▶ Brano proposto:
########

Reiterando l’importanza di incrementare l’
informazione “non solo tra le persone affette da diabete ma anche tra amici e famigliari che sono a stretto contatto con questi”, lo specialista ricorda che gli episodi di ipoglicemia compaiono in particolare
durante le ore notturne, oltre che dopo un’attività fisica e lontano dai pasti, e che “nei casi più gravi è spesso necessario l’intervento di altre persone per la somministrazione di glucagone”.
Novità nei trattamenti dell’ipoglicemia
A tale proposito, l’ultima novità farmacologica è del 2020. Si tratta di uno
spray intranasale che permette un più rapido e semplice intervento rispetto alla somministrazione intramuscolare o sottocutanea del glucagone tipicamente contenuto in fiale, che dovevano essere conservate in frigorifero. La nuova modalità poiché caratterizzata da
assorbimento passivo rappresenta un importante aiuto soprattutto
nella gestione degli episodi nei bambini e per i casi più gravi.
Anche la tecnologia arriva in supporto dei pazienti diabetici. Nuovi strumenti sono infatti disponibili per il controllo glicemico, come i
sensori applicabili sulla cute della grandezza di una moneta che oltre ad avvertire con segnali acustici livelli di ipo e iper-glicemia, possono essere collegati al proprio cellulare permettendo un
monitoraggio continuo.

########

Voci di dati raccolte
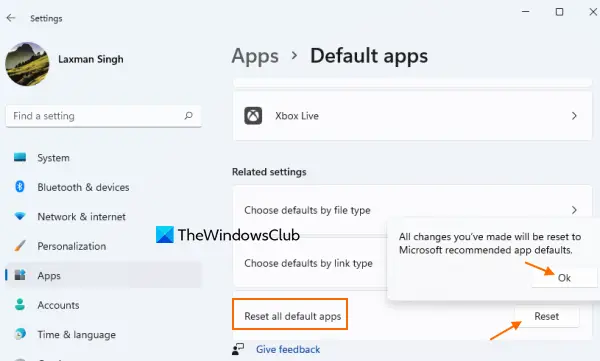The image size is (600, 361).
Task: Expand the Xbox Live entry chevron
Action: tap(574, 116)
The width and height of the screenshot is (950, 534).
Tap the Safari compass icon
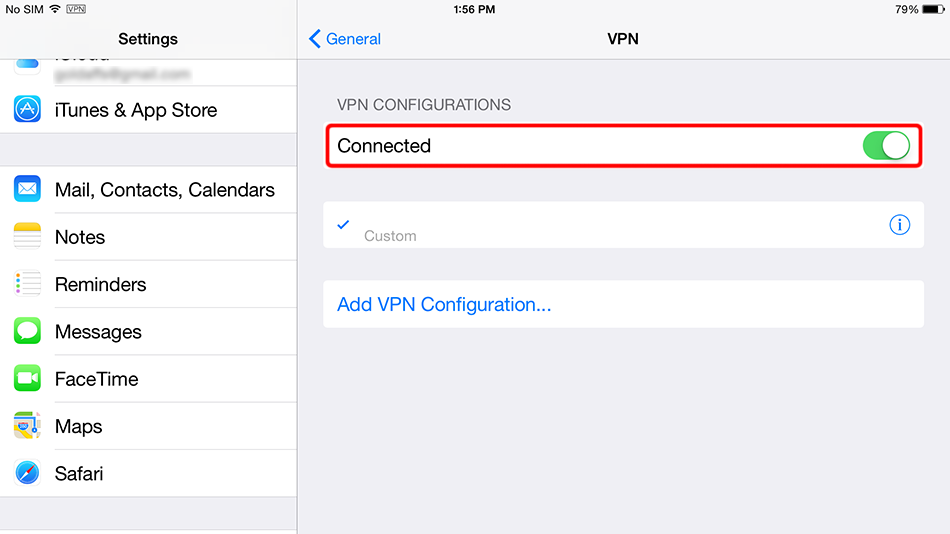click(27, 474)
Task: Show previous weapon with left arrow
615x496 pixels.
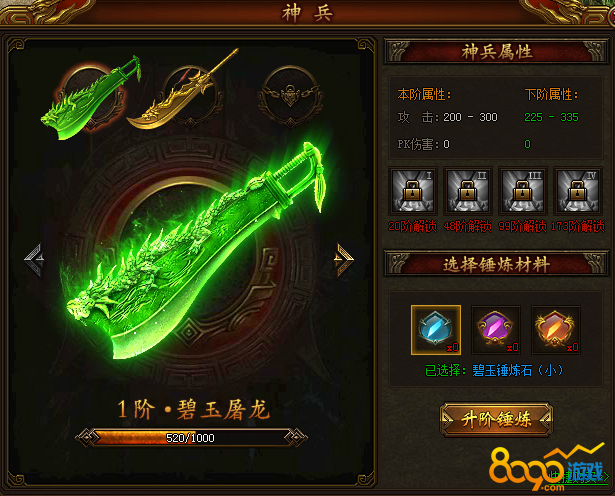Action: 34,260
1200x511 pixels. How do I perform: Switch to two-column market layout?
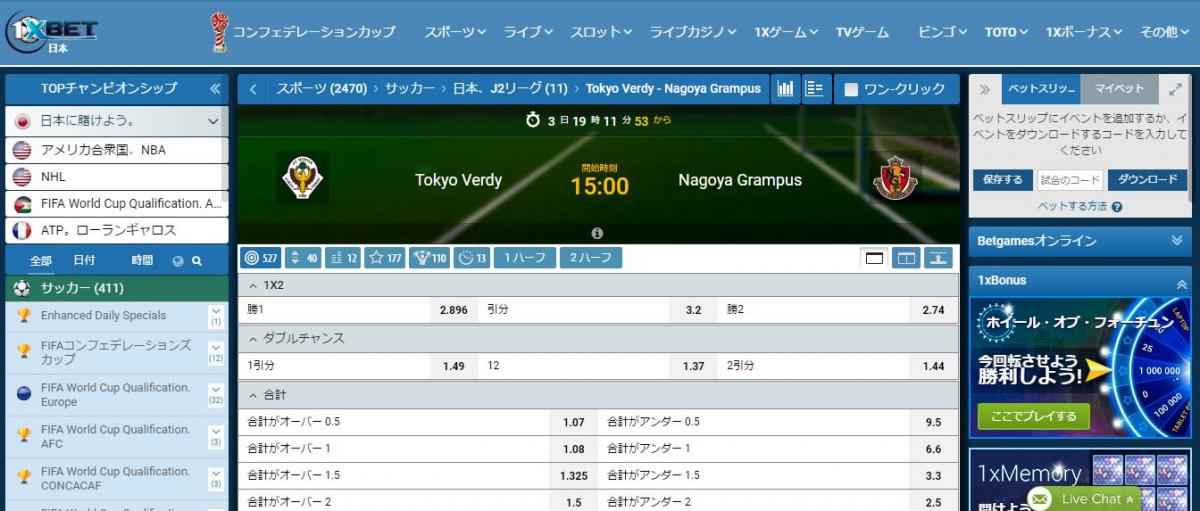[906, 258]
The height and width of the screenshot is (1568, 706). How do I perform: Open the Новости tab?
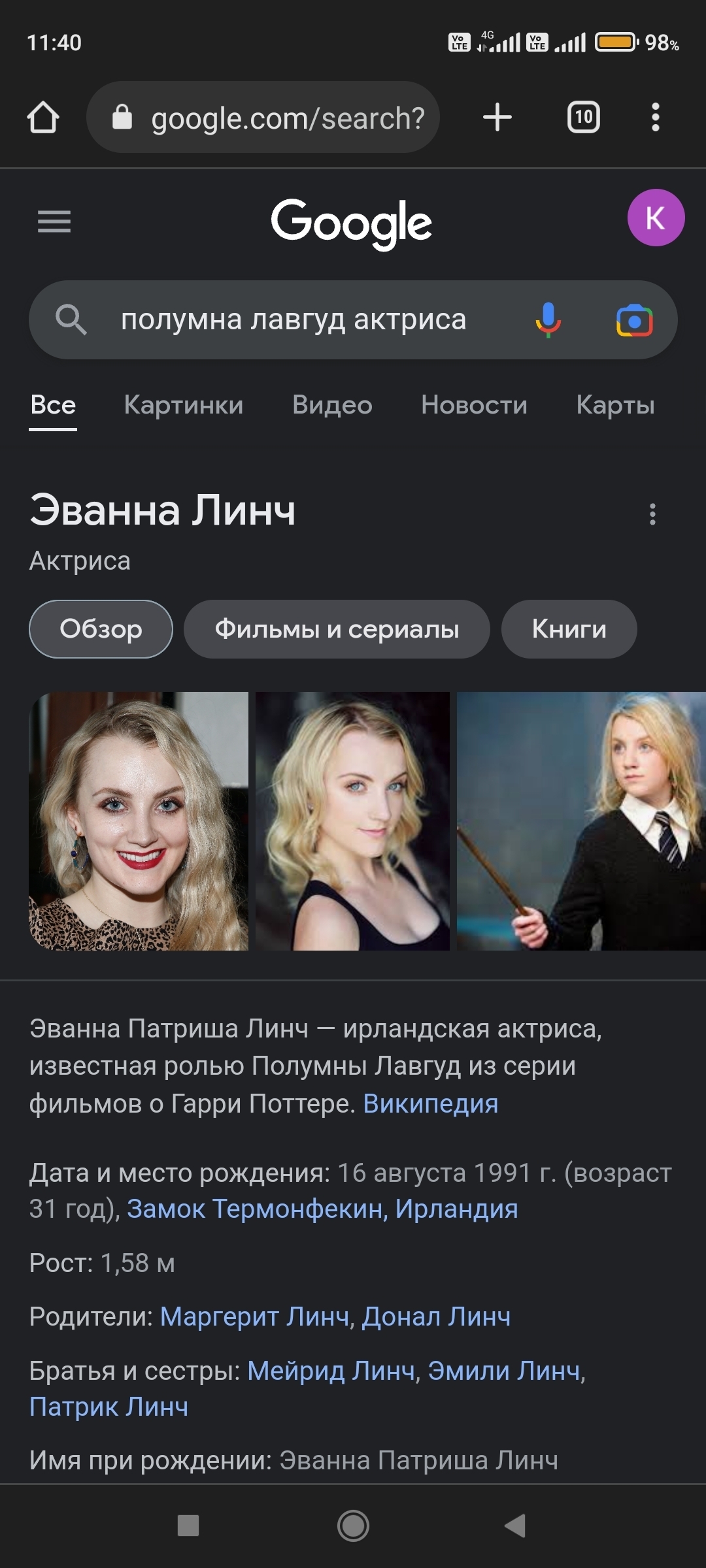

########

▶ Cosa farai:
**1)** Secondo il brano sull'ipoglicemia, a quale anno risale l'ultima novità farmacologica?
**2)** Nel brano sull'ipoglicemia, riscrivi il passo da "Novità nei trattamenti" fino a "monitoraggio continuo." compreso, sostituendo "cellulare" con "smartphone".
**3)** Prosegui il brano sull'ipoglicemia oltre la sua ultima frase.
Le righe non hanno alcun legame con il brano.

▶ Risultati per compito:
**1)** L'ultima novità farmacologica è del 2020.

**2)**
Novità nei trattamenti dell’ipoglicemia
A tale proposito, l’ultima novità farmacologica è del 2020. Si tratta di uno
spray intranasale che permette un più rapido e semplice intervento rispetto alla somministrazione intramuscolare o sottocutanea del glucagone tipicamente contenuto in fiale, che dovevano essere conservate in frigorifero. La nuova modalità poiché caratterizzata da
assorbimento passivo rappresenta un importante aiuto soprattutto
nella gestione degli episodi nei bambini e per i casi più gravi.
Anche la tecnologia arriva in supporto dei pazienti diabetici. Nuovi strumenti sono infatti disponibili per il controllo glicemico, come i
sensori applicabili sulla cute della grandezza di una moneta che oltre ad avvertire con segnali acustici livelli di ipo e iper-glicemia, possono essere collegati al proprio smartphone permettendo un
monitoraggio continuo.

**3)**
Nuove scoperte
Tra le ultime ricerche quella pubblicata su
Frontiers in Endocrinology, e guidata dall'Università di Exeter, che mostrerebbe l’
identificazione di un possibile nuovo target nel cervello, che mostra la
necessità di una migliore comprensione della comunicazione cervello-pancreas nella gestione dell’ipoglicemia
.
Come raccontano i ricercatori su
News Medical, attraverso esperimenti di laboratorio su un “pre-clinical test compound” (
R481) hanno visto che questo entra nel cervello attivando l’
AMPK, un
importante indicatore dello stato energetico dell’organismo. Durante lo studio si è inoltre scoperto che “il farmaco aumenta la
difesa ormonale contro l'ipoglicemia, aumentando il rilascio del glucagone da parte del pancreas”.
Craig Beall, tra gli autori senior della ricerca, ha dichiarato: “I nostri risultati suggeriscono che l'accensione del misuratore di carburante nel cervello che abbiamo identificato potrebbe essere utile per prevenire l'ipoglicemia. Nel lungo termine, il nostro obiettivo è quello di creare una pillola che possa essere ingerita prima di andare a letto, per prevenire le ipoglicemie notturne. (…) Speriamo che un giorno potremmo essere in grado di dare un po' di pace alle persone diabetiche e ai genitori dei tanti bambini con diabete che non dovranno più temere un terribile episodio notturno”.
Solo in Italia, ad oggi oltre
200mila tra bambini e adolescenti convivono con il
diabete mellito. Con l’incidenza in costante aumento pressoché in tutto il mondo, questa patologia rappresenta la
più frequente malattia endocrina in età pediatrica e l’ipoglicemia la sua complicanza più temuta.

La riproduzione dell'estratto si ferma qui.